Primitive data type: Difference between revisions

Content deleted Content added

Inline

Revision as of 06:17, 19 February 2015

In computer science, primitive data type is either of the following:^{[citation needed]}

a basic type is a data type ^[1] provided by a programming language as a basic building block. Most languages allow more complicated composite types to be recursively constructed starting from basic types.
a built-in type is a data type for which the programming language provides built-in support.

In most programming languages, all basic data types are built-in. In addition, many languages also provide a set of composite data types. Opinions vary as to whether a built-in type that is not basic should be considered "primitive".^{[citation needed]}

Depending on the language and its implementation, primitive data types may or may not have a one-to-one correspondence with objects in the computer's memory. However, one usually expects operations on basic primitive data types to be the fastest language constructs there are.^{[citation needed]} Integer addition, for example, can be performed as a single machine instruction, and some processors offer specific instructions to process sequences of characters with a single instruction.^{[citation needed]} In particular, the C standard mentions that "a 'plain' int object has the natural size suggested by the architecture of the execution environment". This means that int is likely to be 32 bits long on a 32-bit architecture. Basic primitive types are almost always value types.

Most languages do not allow the behavior or capabilities of primitive (either built-in or basic) data types to be modified by programs. Exceptions include Smalltalk, which permits all data types to be extended within a program, adding to the operations that can be performed on them or even redefining the built-in operations.

Overview

The actual range of primitive data types that is available is dependent upon the specific programming language that is being used. For example, in C, strings are a composite but built-in data type, whereas in modern dialects of BASIC and in JavaScript, they are assimilated to a primitive data type that is both basic and built-in.

Classic basic primitive types may include:

Character (character, char);
Integer (integer, int, short, long, byte) with a variety of precisions;
Floating-point number (float, double, real, double precision);
Fixed-point number (fixed) with a variety of precisions and a programmer-selected scale.
Boolean, logical values true and false.
Reference (also called a pointer or handle), a small value referring to another object's address in memory, possibly a much larger one.

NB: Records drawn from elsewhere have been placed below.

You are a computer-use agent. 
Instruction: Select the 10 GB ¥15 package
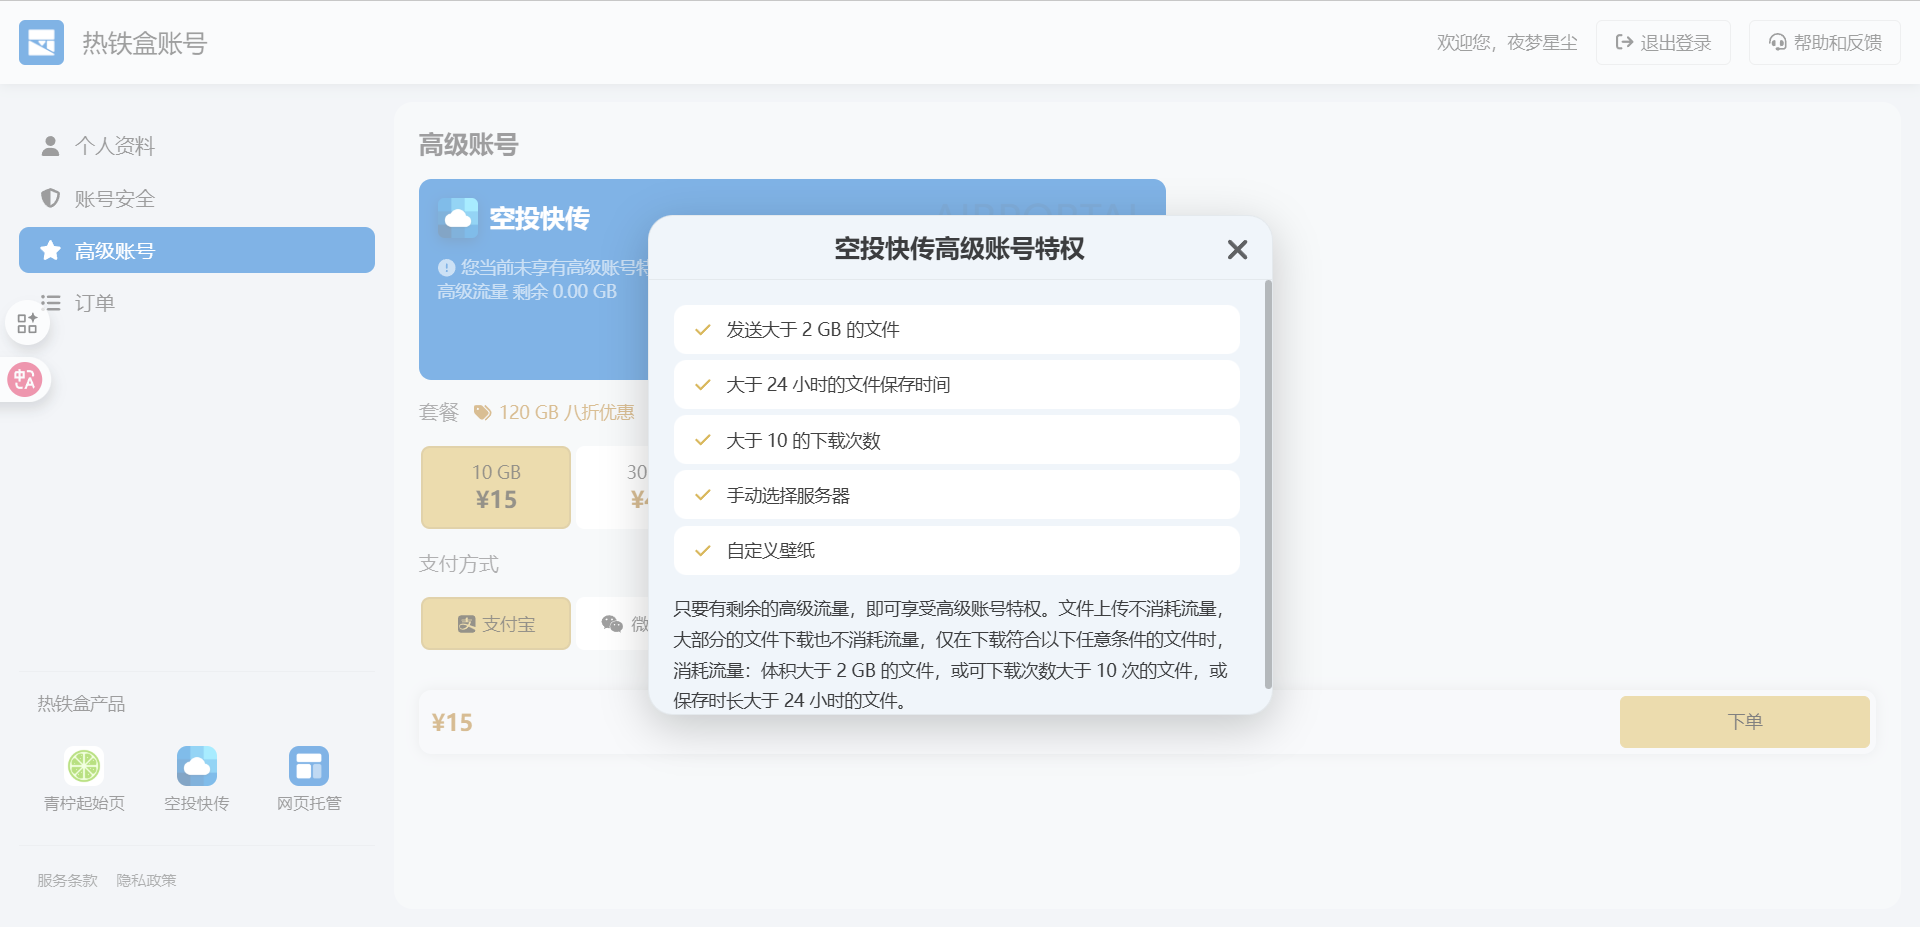496,487
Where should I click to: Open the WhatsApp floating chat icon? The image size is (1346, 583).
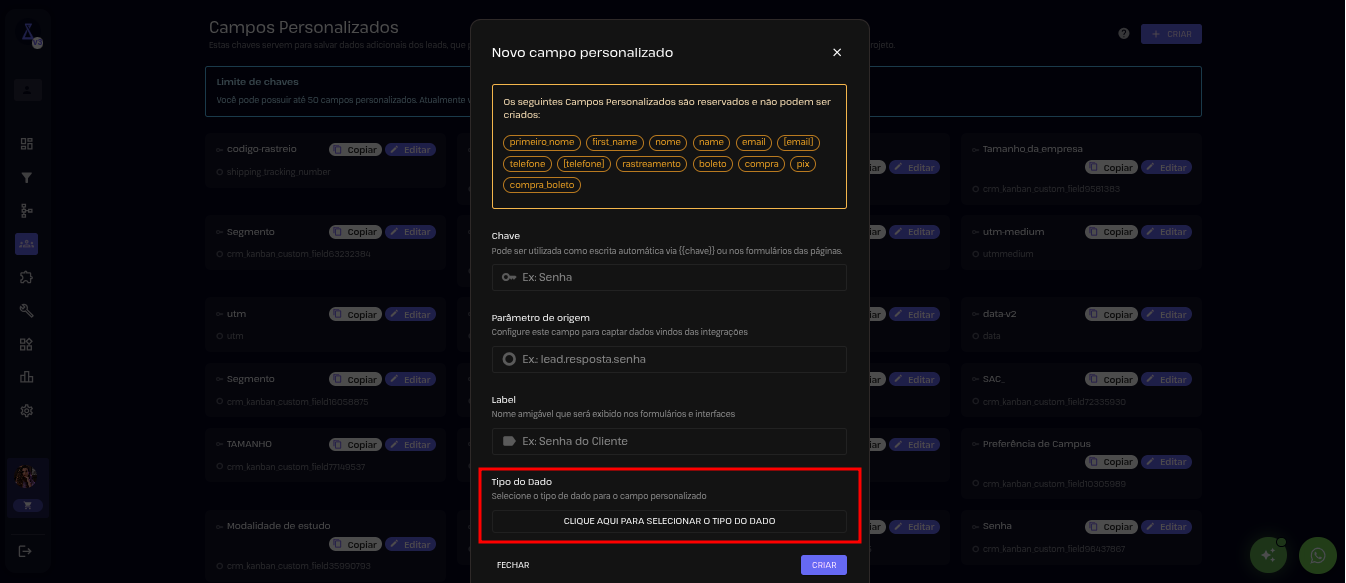(x=1317, y=554)
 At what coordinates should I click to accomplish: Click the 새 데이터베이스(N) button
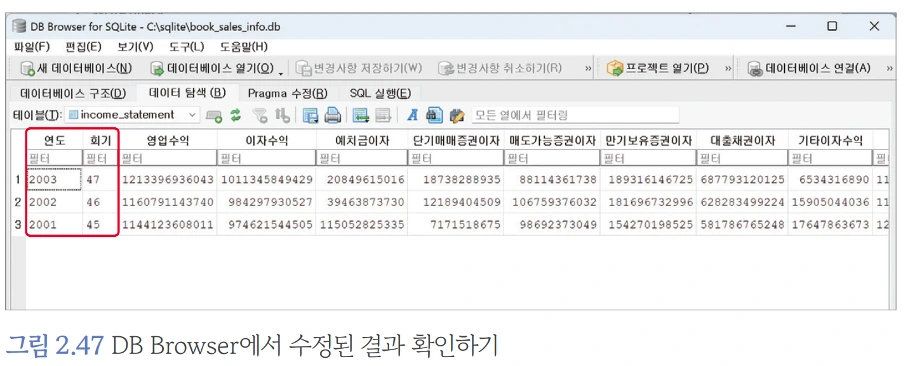click(x=76, y=69)
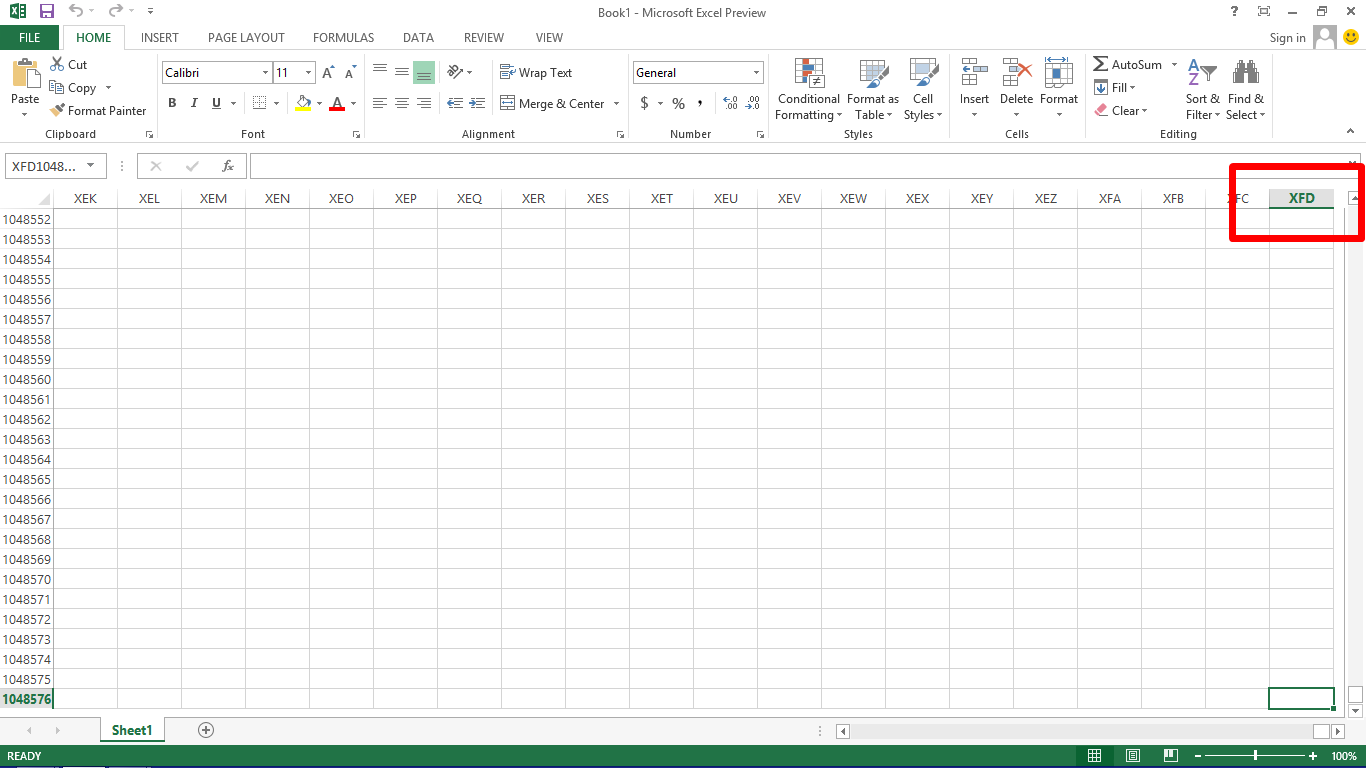Screen dimensions: 1366x768
Task: Add a new worksheet with the plus button
Action: click(205, 730)
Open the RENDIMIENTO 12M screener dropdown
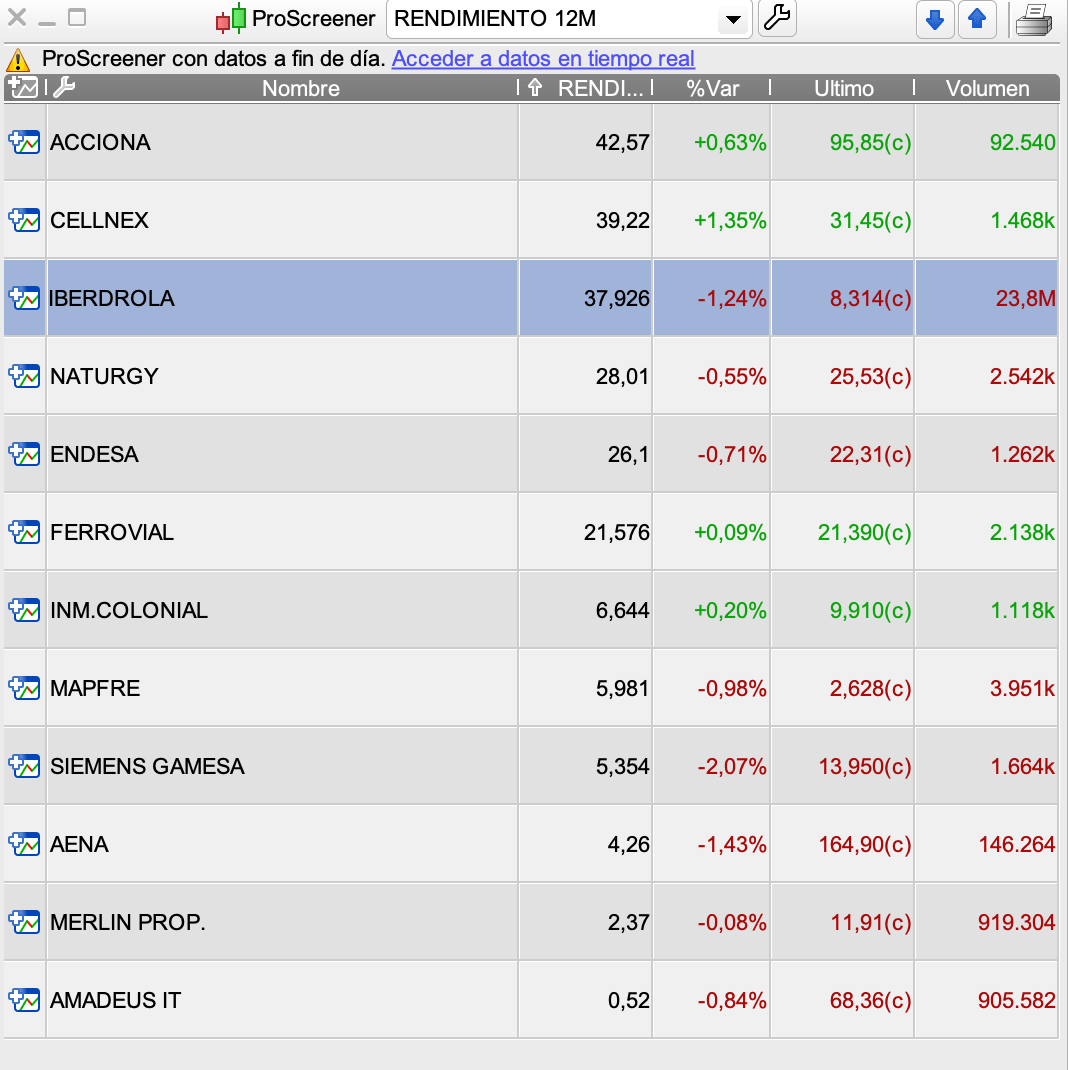 click(x=733, y=20)
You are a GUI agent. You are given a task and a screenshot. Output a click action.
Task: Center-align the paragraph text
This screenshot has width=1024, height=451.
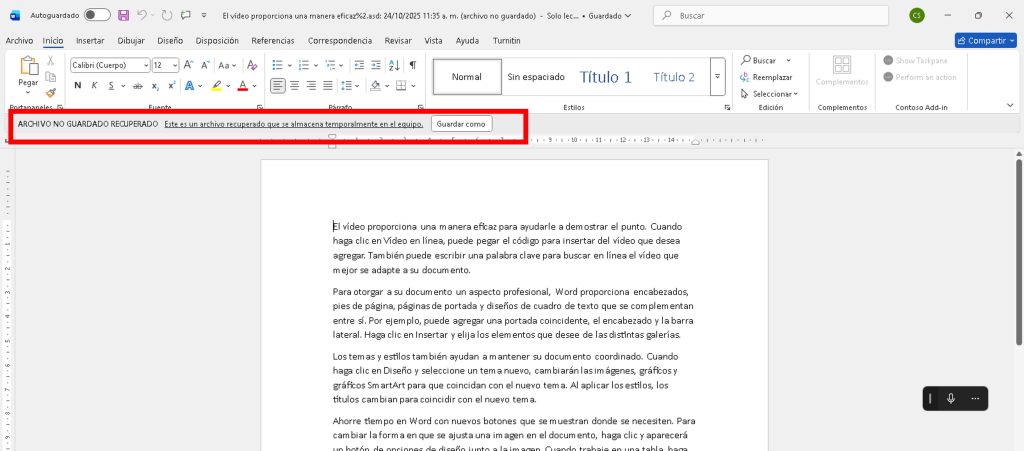(295, 86)
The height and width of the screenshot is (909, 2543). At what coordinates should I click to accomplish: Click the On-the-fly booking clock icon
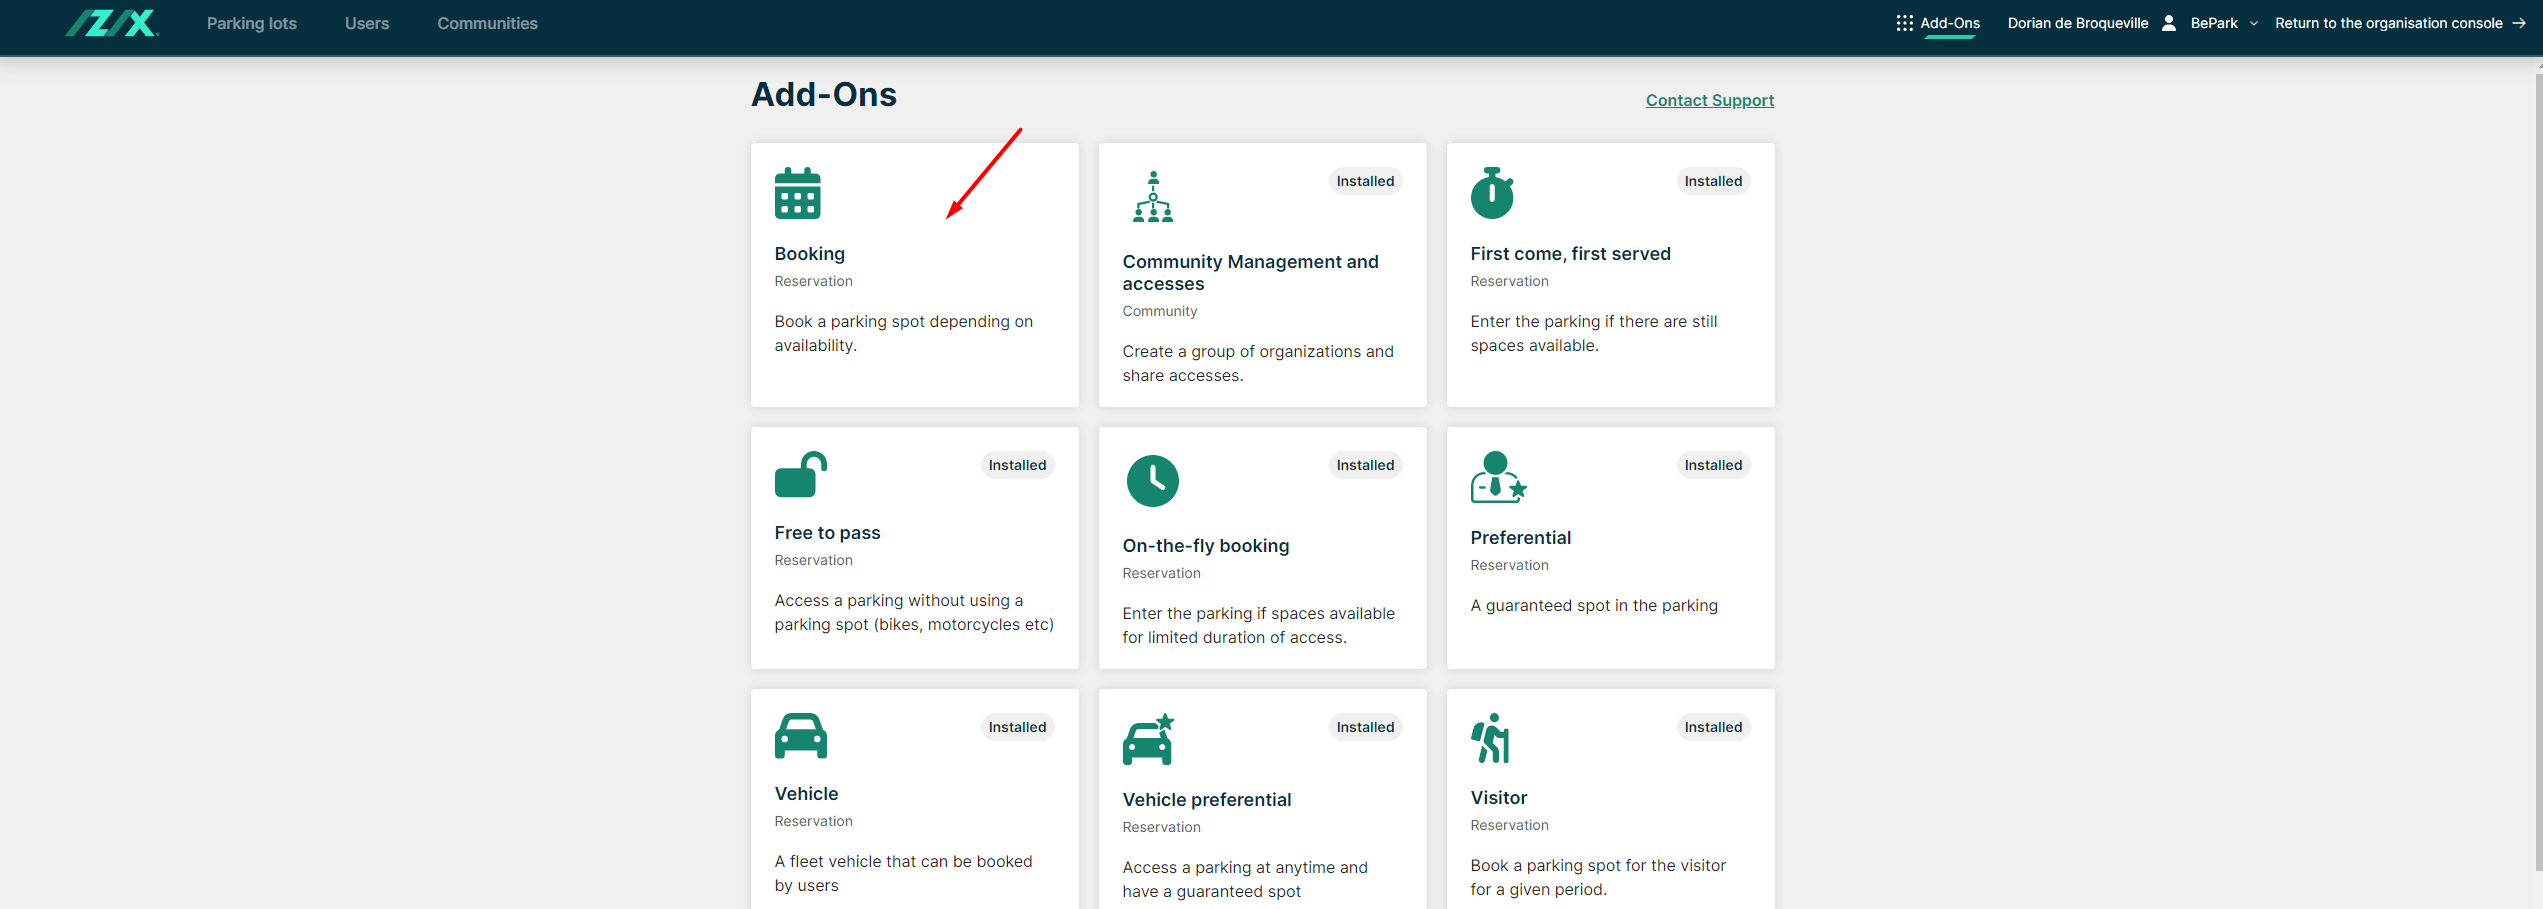(1152, 481)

More sophisticated types which can be built-in include:

Tuple in ML, Python
List in Lisp
Complex number in Fortran, C (C99), Lisp, Python, Perl 6, D
Rational number in Lisp, Perl 6
Associative array in various guises, in Lisp, Perl, Python, Lua, D
First-class function, closure, continuation in languages that support functional programming such as Lisp, ML, Perl 6, D and C# 3.0

Specific primitive data types

Integer numbers

An integer data type can hold a whole number, but no fraction. Integers may be either signed (allowing negative values) or unsigned (nonnegative values only). Typical sizes of integers are:

Size	Names	Signed Range	Unsigned Range
8 bits	Byte	−128 to +127	0 to 255
16 bits	Word, short int	−32,768 to +32,767	0 to 65,535
32 bits	Double Word, long int (win32, win64, 32-bit Linux^[2])	−2,147,483,648 to +2,147,483,647	0 to 4,294,967,295
64 bits	long int (C in 64-bit linux^[2]), long long (C), long (Java, the signed integer variant only^[3])	−9,223,372,036,854,775,808 to +9,223,372,036,854,775,807	0 to 18,446,744,073,709,551,615
unlimited	Bignum

Literals for integers consist of a sequence of digits. Most programming languages disallow use of commas for digit grouping, although Fortran (77, 90, and above, fixed form source but not free form source) allows embedded spaces, and Perl, Ruby, Java and D allow embedded underscores. Negation is indicated by a minus sign (−) before the value. Examples of integer literals are:

42
10000
−233000

Booleans

A boolean type, typically denoted "bool" or "boolean", is typically a logical type that can be either "true" or "false". Although only one bit is necessary to accommodate the value set "true" and "false", programming languages typically implement boolean types as one or more bytes.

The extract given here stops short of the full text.